Moral autonomy of patients and legal barriers to a possible duty of health related data sharing

Informed consent bears significant relevance as a legal basis for the processing of personal data and health data in the current privacy, data protection and confidentiality legislations. The consent requirements find their basis in an ideal of personal autonomy. Yet, with the recent advent of the global pandemic and the increased use of eHealth applications in its wake, a more differentiated perspective with regards to this normative approach might soon gain momentum. This paper discusses the compatibility of a moral duty to share data for the sake of the improvement of healthcare, research, and public health with autonomy in the field of data protection, privacy and medical confidentiality. It explores several ethical-theoretical justifications for a duty of data sharing, and then reflects on how existing privacy, data protection, and confidentiality legislations could obstruct such a duty.
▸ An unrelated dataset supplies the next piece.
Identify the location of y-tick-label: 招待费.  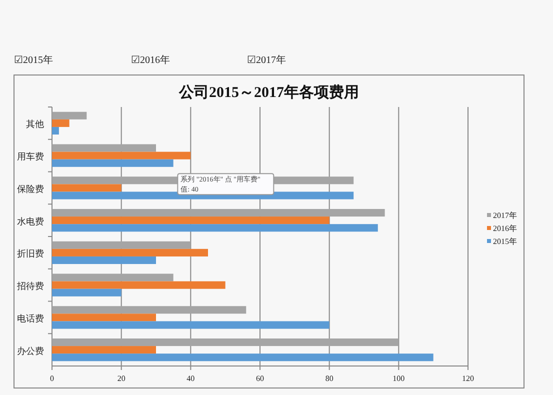
(30, 286).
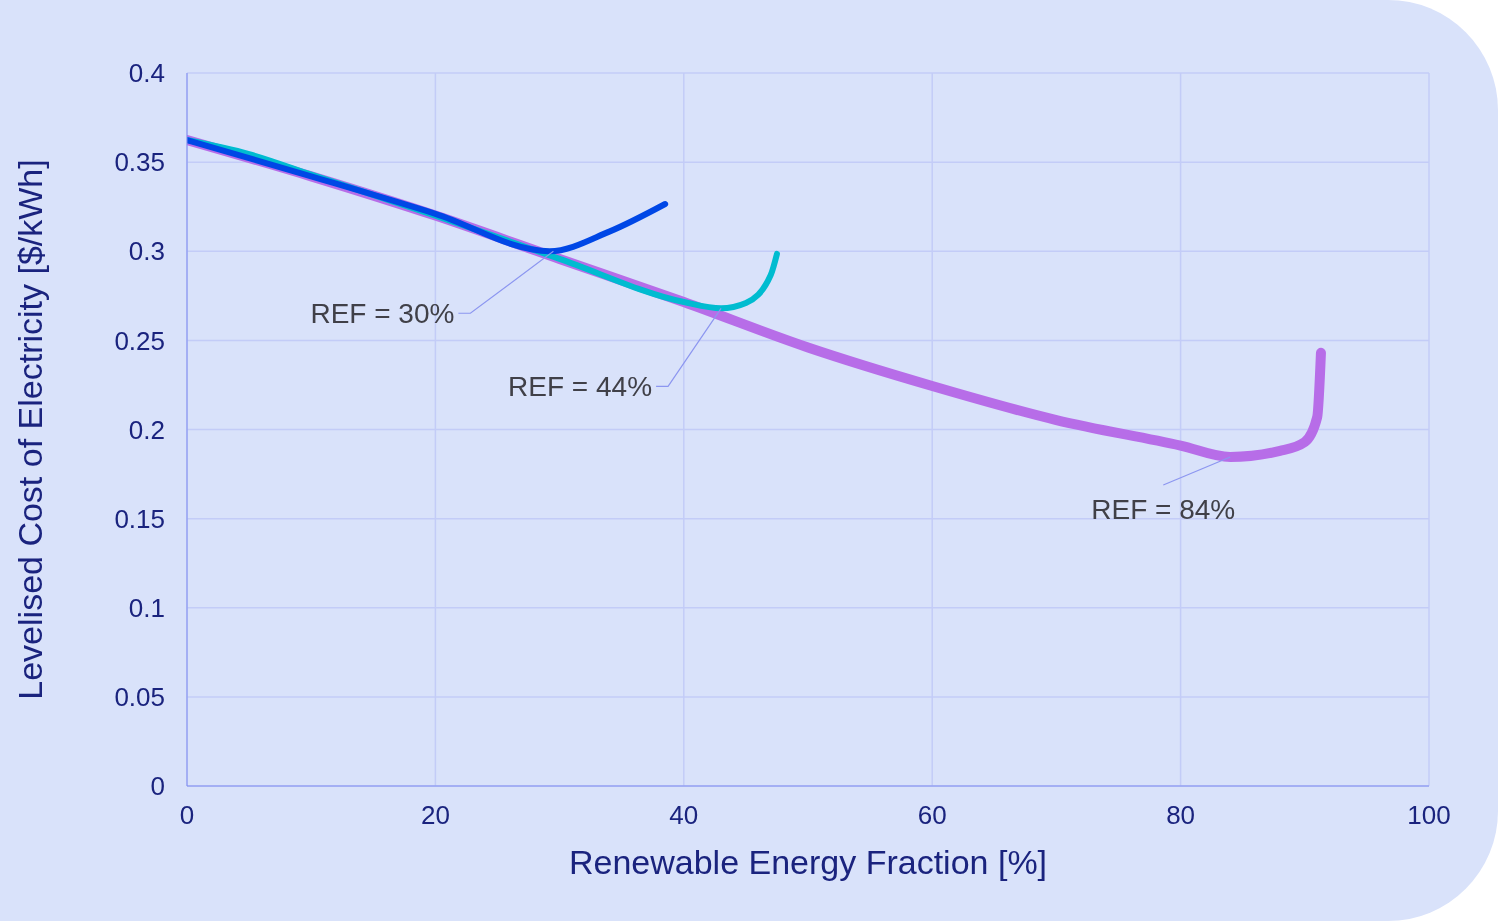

Consent, as currently defined in the General Data Protection Regulation – a key legislative framework providing rules on the processing of personal data and data concerning health – and in the recommendation of the Council of Europe on the protection of health-related data – explored here as soft-law – turns out not to be indispensable from various ethical perspectives, while the requirement of consent in the General Data Protection Regulation and the recommendation nonetheless curtails the full potential of a duty to share medical data. Also other legal grounds as possible alternatives for consent seem to constitute an impediment.